今まで触れたくても触れられなかった場所を触った。唇、首筋、鎖骨、胸骨付近と通り、腰回りを撫でる。
「ちゅ…ん、ぷ…っ…ぢゅ〜…っ、んぁ…♡」
舌を一際強く吸い上げながら、尾てい骨から背中にかけて撫で上げる。無反応だった身体が軽くしなる。

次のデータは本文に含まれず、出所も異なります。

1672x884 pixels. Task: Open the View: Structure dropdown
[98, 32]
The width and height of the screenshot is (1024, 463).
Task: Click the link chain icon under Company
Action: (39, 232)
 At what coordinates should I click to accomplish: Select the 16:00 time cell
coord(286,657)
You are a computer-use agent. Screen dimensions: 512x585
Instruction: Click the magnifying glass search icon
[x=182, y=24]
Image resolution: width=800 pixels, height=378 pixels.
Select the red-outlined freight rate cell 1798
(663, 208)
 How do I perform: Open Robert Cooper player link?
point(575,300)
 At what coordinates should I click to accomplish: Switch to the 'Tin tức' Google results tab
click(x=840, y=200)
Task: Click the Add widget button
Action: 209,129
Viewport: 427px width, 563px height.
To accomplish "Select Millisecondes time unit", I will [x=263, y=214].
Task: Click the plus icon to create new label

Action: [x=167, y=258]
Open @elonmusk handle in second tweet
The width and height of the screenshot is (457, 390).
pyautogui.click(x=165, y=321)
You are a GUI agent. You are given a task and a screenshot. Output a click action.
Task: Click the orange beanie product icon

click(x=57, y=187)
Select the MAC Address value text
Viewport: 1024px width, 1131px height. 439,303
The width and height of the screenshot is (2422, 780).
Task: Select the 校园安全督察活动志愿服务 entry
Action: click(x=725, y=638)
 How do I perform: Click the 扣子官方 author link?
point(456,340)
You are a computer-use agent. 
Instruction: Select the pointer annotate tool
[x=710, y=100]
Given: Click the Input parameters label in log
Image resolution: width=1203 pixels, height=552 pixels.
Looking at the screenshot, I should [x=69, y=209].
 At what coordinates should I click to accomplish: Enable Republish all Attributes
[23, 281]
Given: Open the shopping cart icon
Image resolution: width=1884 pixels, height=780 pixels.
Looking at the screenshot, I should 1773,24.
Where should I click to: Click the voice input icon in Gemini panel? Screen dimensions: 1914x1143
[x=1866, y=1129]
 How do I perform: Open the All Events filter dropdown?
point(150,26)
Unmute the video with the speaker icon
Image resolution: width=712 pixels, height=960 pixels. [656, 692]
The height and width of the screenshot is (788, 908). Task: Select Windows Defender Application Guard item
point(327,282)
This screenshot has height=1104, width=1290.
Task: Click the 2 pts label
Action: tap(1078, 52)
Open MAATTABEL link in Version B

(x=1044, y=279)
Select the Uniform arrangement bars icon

その細い曲線は、今まで見たどんなポルノよりも興奮した。
高まった感情に任せて、左の臀部をしつこく揉みしだき、シャツの上から右の乳首を噛む。
「…♡」
物語のような甲高い声は上がらなかったが、控えめな吐息と、背徳的な行為は、十分に俺の興奮を煽った。
頭と体内がぼんやりと熱い。彼と触れた場所が熱い。上がる体温と共に、思考まで熱が奪っていく。
防寒具をはだけられた彼は、さぞかし寒いだろう。俺は再び彼の口を吸い上げながら、熱く昂ったそれを、彼の腹に思い切り押し付けた。
彼と身体を密着させながら擦り付ける性器からは、今までになくカウパーが溢れ出す。
「ん、っふ…ちゅ、っは…♡はぁ…♡」
槍を突きつけられた彼は、必死に息をした。 その瞳は、さながら焦らされた女のように蕩けていて、俺の中でどす黒い支配欲が巡る。
「○○くんが悪いんだ、もっと早くこうすればよかった」
離した唇は、甘くて、少しだけ血の味がした。